Nuestro profesor de derecho, en la Facultad de Humanidades, doctor Richiez Acevedo, solía reducir las discusiones sobre la problemática nacional con una frase lapidaria: “arreglemos la justicia y se arreglará todo”. La frase viene a propósito por la ligereza con que aquí se festina la presunción de inocencia, un principio jurídico penal que establece como regla la inocencia de una persona, sin importar la naturaleza o gravedad de los cargos que se le imputen.
Nuestra Constitución y las constituciones de prácticamente todos los países regidos por sistemas o gobiernos democráticos, establecen que solamente a través de un proceso o juicio en el que se demuestre la culpabilidad de un acusado, podría ser objeto de sanción penal por el Estado.

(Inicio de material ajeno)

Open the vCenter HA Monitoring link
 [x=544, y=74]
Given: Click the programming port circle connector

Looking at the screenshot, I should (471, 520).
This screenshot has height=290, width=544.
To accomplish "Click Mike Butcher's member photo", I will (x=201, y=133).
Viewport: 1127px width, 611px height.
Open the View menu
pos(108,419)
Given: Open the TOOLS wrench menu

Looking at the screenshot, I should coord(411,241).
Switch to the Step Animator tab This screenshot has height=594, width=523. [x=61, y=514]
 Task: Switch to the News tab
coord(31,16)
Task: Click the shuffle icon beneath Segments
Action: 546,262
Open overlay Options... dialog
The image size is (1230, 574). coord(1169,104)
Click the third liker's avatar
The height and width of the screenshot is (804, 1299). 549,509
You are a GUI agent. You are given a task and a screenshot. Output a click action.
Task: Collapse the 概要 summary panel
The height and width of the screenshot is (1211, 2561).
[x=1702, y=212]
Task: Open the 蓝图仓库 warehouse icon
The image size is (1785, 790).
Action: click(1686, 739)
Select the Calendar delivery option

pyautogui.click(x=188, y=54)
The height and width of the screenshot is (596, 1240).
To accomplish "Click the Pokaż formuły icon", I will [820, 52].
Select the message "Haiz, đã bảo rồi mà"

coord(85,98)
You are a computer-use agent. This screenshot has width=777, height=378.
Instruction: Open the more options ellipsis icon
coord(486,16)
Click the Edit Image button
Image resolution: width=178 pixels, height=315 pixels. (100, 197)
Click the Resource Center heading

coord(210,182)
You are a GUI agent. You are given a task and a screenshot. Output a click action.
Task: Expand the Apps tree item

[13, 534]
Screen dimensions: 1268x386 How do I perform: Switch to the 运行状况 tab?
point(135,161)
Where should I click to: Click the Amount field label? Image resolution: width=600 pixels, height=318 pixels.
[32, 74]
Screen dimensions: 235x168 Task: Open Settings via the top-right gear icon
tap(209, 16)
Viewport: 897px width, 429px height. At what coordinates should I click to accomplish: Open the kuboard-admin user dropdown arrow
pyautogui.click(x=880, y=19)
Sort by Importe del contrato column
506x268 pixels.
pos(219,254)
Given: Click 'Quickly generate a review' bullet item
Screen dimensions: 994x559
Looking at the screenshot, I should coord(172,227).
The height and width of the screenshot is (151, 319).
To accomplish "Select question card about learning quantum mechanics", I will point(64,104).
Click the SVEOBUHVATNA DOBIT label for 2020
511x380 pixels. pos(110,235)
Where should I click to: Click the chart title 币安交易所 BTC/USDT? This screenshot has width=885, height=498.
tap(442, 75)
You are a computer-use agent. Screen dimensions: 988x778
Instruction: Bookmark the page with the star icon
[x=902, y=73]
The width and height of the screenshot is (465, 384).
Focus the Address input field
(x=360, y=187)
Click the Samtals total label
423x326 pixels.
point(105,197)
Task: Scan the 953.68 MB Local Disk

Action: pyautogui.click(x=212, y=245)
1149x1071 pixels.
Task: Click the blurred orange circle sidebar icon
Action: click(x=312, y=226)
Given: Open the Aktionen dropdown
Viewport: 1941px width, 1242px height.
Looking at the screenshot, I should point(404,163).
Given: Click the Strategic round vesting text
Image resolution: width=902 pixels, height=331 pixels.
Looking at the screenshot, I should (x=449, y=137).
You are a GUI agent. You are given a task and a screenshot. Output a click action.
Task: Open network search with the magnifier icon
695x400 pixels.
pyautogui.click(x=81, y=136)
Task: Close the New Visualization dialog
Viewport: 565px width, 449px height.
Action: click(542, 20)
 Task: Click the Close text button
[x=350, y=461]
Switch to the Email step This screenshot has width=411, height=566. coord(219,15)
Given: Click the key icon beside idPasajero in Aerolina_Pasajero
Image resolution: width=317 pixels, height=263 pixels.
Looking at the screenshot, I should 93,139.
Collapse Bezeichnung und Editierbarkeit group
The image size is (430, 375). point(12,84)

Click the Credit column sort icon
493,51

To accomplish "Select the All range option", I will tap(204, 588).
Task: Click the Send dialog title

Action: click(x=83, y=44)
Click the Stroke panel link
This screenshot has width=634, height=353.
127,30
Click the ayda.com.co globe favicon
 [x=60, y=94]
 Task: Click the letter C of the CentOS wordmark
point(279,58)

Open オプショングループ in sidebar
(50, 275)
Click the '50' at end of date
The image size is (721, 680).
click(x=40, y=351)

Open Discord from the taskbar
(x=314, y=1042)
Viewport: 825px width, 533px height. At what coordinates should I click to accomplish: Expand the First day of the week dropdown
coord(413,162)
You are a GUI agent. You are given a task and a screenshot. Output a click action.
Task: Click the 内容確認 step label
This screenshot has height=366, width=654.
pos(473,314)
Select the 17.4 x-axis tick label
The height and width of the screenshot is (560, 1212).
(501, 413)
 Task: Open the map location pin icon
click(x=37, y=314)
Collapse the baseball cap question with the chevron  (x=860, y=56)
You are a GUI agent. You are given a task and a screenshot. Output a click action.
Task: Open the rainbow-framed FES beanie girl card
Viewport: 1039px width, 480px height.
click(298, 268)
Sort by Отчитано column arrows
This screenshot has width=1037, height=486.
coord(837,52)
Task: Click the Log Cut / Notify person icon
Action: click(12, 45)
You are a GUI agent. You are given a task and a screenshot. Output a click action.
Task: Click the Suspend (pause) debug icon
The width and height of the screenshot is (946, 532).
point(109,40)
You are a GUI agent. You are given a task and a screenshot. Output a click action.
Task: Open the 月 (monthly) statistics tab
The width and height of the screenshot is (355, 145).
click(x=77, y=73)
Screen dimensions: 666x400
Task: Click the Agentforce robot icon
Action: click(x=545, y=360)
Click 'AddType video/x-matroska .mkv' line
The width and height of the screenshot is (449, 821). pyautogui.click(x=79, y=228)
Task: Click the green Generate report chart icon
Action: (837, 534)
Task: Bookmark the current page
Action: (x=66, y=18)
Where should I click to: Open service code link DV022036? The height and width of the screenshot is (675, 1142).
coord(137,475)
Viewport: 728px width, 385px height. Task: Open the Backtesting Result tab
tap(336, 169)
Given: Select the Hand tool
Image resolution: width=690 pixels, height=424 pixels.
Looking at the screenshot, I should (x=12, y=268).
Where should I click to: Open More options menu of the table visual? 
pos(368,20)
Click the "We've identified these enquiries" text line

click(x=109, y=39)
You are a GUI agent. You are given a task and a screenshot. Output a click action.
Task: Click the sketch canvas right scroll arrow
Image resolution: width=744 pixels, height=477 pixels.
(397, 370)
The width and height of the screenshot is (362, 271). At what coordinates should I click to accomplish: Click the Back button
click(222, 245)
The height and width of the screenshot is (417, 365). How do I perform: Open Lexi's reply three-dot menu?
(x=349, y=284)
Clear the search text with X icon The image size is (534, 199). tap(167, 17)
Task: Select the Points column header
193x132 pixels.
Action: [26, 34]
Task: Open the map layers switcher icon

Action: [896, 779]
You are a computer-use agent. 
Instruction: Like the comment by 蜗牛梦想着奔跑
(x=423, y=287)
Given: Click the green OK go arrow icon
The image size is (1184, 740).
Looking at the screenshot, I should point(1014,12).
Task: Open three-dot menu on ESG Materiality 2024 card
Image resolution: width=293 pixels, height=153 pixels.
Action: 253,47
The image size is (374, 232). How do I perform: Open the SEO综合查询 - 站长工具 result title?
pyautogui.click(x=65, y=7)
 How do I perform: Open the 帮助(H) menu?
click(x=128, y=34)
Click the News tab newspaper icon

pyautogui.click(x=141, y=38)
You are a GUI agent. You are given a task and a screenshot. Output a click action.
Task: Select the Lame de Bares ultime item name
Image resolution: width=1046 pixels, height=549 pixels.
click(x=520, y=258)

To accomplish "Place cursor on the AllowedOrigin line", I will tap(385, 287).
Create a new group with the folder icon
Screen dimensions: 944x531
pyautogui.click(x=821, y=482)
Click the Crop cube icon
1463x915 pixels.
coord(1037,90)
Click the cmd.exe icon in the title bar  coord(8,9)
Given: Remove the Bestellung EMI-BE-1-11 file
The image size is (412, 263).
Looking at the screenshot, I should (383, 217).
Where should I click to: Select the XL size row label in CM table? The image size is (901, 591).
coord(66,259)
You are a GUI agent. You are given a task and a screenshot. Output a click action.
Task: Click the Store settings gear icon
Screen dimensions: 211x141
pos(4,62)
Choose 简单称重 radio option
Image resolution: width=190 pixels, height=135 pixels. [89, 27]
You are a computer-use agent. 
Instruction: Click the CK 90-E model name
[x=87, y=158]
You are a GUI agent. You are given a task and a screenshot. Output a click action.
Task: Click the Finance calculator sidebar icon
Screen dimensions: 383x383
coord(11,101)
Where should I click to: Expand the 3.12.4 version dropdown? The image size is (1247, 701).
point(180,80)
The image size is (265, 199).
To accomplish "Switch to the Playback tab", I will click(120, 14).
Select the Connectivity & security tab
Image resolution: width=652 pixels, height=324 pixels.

La presunción de inocencia es una garantía consagrada en la Declaración Universal de los Derechos Humanos y en otros tratados internacionales sobre el tema, como la Convención Americana, de la cual nuestro país es signatario, y la Convención Europea. Ese es un principio fundamental que se trata a puntapiés en la práctica judicial dominicana, en que prevalece en cambio la presunción de culpabilidad; un principio, el de la presunción, que los medios de comunicación muchas veces pasan por alto en la reseña de los expedientes judiciales.
Por esa causa, de hecho, los acusados quedan ante la opinión pública condenados en primaria instancia mucho antes de que los tribunales dicten su decisión. Mientras ignoremos la validez de ese principio fundamental, ningún ciudadano estará libre de una condena moral a perpetuidad, a despecho de que no exista en nuestra legislación la condena a cadena perpetua.
En consonancia con los compromisos que el Estado ha asumido con la firma y ratificación de los tratados sobre el tema, la prisión como medida de coerción debería ser la excepción en nuestro estamento jurídico y no la regla, como parece ser.